You noticed a scatter of small red dots on your skin, and now you can't stop checking them in the mirror. Most of the time these tiny spots are completely harmless, but a few patterns are worth taking seriously. Here is how to tell the difference.
What are the small red dots on my skin?
Most small red dots on the skin fall into one of two broad groups: tiny blood-vessel growths that are harmless, or pinpoint bleeding under the skin that occasionally signals something more serious. The two most common culprits are cherry angiomas and petechiae, and they look similar at a glance but behave very differently.
Cherry angiomas (also called cherry hemangiomas, Campbell de Morgan spots, or senile angiomas) are the most common acquired vascular growth of the skin. They are clusters of tiny blood vessels that form a bright, ruby-red, dome-shaped bump, usually 1 to 5 mm across, often with a pale halo around them, and they show up most on the trunk and upper arms or legs.
Petechiae are different. They are flat, pinpoint spots, 3 mm or smaller, caused by small capillaries leaking blood into the skin. They appear in clusters rather than as a single dot and can be red, brown, or purple.
The blanch test: cherry angioma vs petechiae
The single most useful thing you can do at home is the blanch test. Press a clear glass or your finger firmly on the spot and watch what happens to the color.
This one test sorts most small red dots into harmless or worth-checking.
- Cherry angioma: blanches, meaning it briefly loses color or fades when you press it, because the blood is inside intact vessels. It is raised and you can usually feel it.
- Petechiae: do NOT blanch. The color stays put under pressure because blood has leaked out of the vessels into the surrounding tissue. They are flat and you cannot feel them.
- Cherry angiomas tend to be single, round, and bright red; petechiae tend to come in clusters and may look like a fine rash.
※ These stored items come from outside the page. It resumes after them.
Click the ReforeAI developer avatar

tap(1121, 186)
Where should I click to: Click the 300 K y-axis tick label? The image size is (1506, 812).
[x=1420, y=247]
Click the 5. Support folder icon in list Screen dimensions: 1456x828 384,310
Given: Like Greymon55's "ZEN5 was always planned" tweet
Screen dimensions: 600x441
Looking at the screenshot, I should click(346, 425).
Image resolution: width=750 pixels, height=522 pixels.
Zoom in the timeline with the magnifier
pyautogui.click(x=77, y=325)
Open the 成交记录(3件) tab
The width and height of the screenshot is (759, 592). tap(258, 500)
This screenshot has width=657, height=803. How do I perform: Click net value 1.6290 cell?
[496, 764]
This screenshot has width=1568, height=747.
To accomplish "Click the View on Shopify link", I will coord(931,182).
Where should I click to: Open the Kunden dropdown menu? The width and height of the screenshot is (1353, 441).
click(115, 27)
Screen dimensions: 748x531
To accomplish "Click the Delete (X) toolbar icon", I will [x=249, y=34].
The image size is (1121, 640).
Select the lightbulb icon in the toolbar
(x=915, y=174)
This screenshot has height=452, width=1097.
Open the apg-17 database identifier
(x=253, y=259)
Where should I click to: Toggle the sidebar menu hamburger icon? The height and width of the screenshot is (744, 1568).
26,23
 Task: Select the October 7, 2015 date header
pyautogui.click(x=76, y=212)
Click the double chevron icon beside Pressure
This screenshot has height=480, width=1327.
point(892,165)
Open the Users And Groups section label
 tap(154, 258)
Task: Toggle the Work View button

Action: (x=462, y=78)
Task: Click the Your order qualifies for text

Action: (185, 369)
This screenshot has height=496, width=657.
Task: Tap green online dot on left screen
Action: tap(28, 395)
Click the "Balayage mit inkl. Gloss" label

What causes cherry angiomas?
Cherry angiomas are extremely common and become more frequent with age. About 50% of adults have at least one after age 30, and that rises to roughly 75% of adults aged 75 and older. They often start appearing in the third and fourth decades of life.
The exact cause is not fully understood, but they are linked to genetics, aging, pregnancy and hormonal shifts, and certain chemical exposures. The key point is that they are benign. They are not a sign of cancer, and having several of them is normal as you get older.
You do not need to treat a cherry angioma. If one bothers you cosmetically or bleeds because it gets caught or irritated, a clinician can remove it with electrocautery, cryotherapy (freezing with liquid nitrogen), or laser. Removal is a choice, not a medical necessity.
What causes petechiae, and why they can matter
Petechiae form when small blood vessels break and leak. Often the cause is harmless physical strain, the kind that raises pressure in the face, neck, or chest, such as hard coughing, vomiting, intense crying, weightlifting, or childbirth. These usually fade on their own.
But petechiae can also point to something that needs evaluation. They can show up with infections (such as mononucleosis, strep, scarlet fever, CMV, endocarditis, or meningitis), with a low platelet count, or with a bleeding disorder. Because the spots themselves look the same regardless of cause, the surrounding context matters a great deal.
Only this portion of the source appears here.